WORKFLOW: A detailed sales or service process, or an on boarding campaign for your new customers. You’ll learn how to make these on Day 15.
PAYMENT SYSTEM: This could include a shopping cart on your website, a PayPal account, an invoicing system, or any of the number of options you’ll learn about in tomorrow’s lesson.
There is no question that the side hustle sounds like it could be an ideal venture in theory – one could supplement their income and have the freedom to pursue more should they wish. But whether the reality lives up to this rather rose-tinted view is another story.
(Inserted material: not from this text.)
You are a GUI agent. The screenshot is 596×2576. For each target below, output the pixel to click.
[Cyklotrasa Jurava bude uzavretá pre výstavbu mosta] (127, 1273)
Guillebeau’s book is ultimately a practical introduction for those interested in pursuing this particular line of enquiry and its big strength is that it breaks things down into steps that seem easy enough to follow and understand. This guide is also an inspirational enough motivator to get some people started but there will no doubt be sceptics out there who will be curious to see how many ventures actually get off the ground as the result of this and of those, how many actually succeed? Because while Guillebeau has proven that it can be done, whether his readers can replicate his success is an entirely different story.